Emerge qui, ed è un secondo spunto di riflessione, l’inadeguatezza dei fondamenti culturali e tecnico-scientifici previsti dall’attuale offerta didattica, fondamenti che costituiscono invece un sapere necessariamente propedeutico all’esercizio del progetto: la conoscenza dei materiali, dei principi essenziali che regolano il comportamento statico ed energetico degli edifici, dei complessi processi e apparati normativi che disciplinano la produzione dell’architettura.
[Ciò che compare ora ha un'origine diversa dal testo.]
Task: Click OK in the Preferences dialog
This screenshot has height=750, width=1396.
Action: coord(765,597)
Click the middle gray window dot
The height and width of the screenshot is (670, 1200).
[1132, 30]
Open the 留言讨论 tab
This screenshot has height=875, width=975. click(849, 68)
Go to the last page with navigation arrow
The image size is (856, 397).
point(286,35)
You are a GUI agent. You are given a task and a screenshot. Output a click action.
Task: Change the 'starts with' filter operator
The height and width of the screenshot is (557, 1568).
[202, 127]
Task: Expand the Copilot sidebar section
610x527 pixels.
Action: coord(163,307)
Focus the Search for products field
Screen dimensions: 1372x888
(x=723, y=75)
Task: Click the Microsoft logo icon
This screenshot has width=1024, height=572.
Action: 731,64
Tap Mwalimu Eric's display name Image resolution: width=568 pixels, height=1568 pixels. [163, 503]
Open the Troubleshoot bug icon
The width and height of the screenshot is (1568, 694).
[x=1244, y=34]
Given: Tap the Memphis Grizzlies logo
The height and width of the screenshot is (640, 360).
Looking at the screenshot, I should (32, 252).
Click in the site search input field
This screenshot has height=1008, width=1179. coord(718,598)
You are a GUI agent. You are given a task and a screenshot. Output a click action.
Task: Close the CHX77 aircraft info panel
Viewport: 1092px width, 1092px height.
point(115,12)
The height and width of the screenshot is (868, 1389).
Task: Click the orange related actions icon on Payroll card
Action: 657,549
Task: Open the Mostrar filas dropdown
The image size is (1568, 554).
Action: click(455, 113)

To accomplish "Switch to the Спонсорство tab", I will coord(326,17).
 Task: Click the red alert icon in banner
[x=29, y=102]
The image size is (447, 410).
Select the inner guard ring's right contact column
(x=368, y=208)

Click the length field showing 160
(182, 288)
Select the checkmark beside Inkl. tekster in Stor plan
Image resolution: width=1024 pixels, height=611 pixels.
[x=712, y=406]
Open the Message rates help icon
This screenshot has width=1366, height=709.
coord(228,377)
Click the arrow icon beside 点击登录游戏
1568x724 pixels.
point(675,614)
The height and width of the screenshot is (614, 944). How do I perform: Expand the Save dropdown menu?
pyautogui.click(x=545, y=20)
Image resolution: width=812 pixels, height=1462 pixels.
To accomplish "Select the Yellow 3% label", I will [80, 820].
E anche il saper osservare, comprendere e restituire in modo formalizzato il carattere dei luoghi, un sapere fortemente esperenziale, in parte anche soggettivo, che non trova espressione nella formazione al progetto, pur – stranamente – in una società fondata sulla comunicazione per immagini.
In nome di un presunto aggiornamento dei processi formativi alla nuova domanda sociale, sono stati precipitosamente abbandonati i modelli pedagogici tradizionali, incentrati sulle dimensioni comportamentale (domanda-risposta, esercizio e reiterazione) e cognitiva (acquisizione di conoscenze e loro elaborazione attraverso il ragionamento), e sulle competenze, l’esperienza e le capacità maieutiche del docente. Come avvenuto in altri livelli e contesti della formazione, anche la didattica del progetto nelle scuole di Architettura ha così abbracciato forme di apprendimento tutte incentrate sull’esperienza, dell’“imparare facendo”, attraverso il confronto peer-to-peer e il lavoro di gruppo, e sullo sviluppo delle cosiddette soft skills (competenze relazionali, di comunicazione, ecc.). Con l’esito sconcertante di radicare negli studenti l’idea che sia possibile progettare senza conoscere, senza padroneggiare linguaggi figurativi e saperi tecnici specifici, elaborando in totale libertà dei “bei disegni” privi di qualsiasi motivazione e fondamento razionale. E questo a fronte di un contesto socio-economico altamente critico proprio sui versanti delle costruzioni e del mercato del lavoro dei laureati in Architettura.

Questa crisi della didattica, legata anche a dotazioni spaziali e modelli programmatori e organizzativi non idonei a ospitare e supportare forme avanzate di trasferimento dei saperi, è segno di un contesto di generale inconsapevolezza circa le conseguenze derivanti da una affrettata transizione verso modelli pedagogici complessi, per di più in assenza di un qualsiasi investimento di tipo strutturale. Con conseguenze che non investono solo il mondo dell’architettura, come registra drammaticamente il Rapporto nazionale ISFOL sulle competenze degli adulti (2013): Il dato più preoccupante per l’Italia riguarda il livello medio di competenze dei suoi laureati in un confronto internazionale (…) in media le competenze linguistiche dei laureati italiani sono uguali o inferiori a quelle degli adulti con un diploma di scuola media superiore nei paesi a più alti livelli di competenza: Australia, Giappone, Finlandia e Paesi Bassi, collocandoci così all’ultimo posto della graduatoria nelle competenze alfabetiche e penultima nelle competenze matematiche tra i 24 Paesi che hanno partecipato all’indagine.

Queste forme di “analfabetismo” si manifestano con analoga evidenza nell’interazione con gli studenti ogni qual volta venga loro richiesto di mettere in campo la loro “cultura del progetto”, quando  emerge non solo l’assenza totale di riferimenti che non siano quelli al circoscritto numero di architetti contemporanei ben noti anche al pubblico meno esperto, ma anche l’incapacità di posare uno sguardo critico sulla realtà circostante, e una complessiva “inesperienza dell’architettura” frutto di frequentazioni limitate alla sola percezione visuale tramite qualche dispositivo mediatico.
Un terzo spunto di riflessione concerne quindi proprio una didattica del progetto nella quale sia invece l’esperienza dell’architettura, riprendendo la visione olistica di Ernesto Nathan Rogers, a guidare il processo formativo, anche assicurando i necessari tempi lunghi dell’osservazione, dello studio, dell’approfondimento e della sedimentazione.

Tre spunti forse un po’ troppo semplicistici, per un tema indubbiamente complesso, nel tentativo di focalizzare uno scenario preoccupante, di cui però pochissimi sembrano curarsi, continuando così a lasciare l’“aula vuota”, anche quando la didattica è in presenza.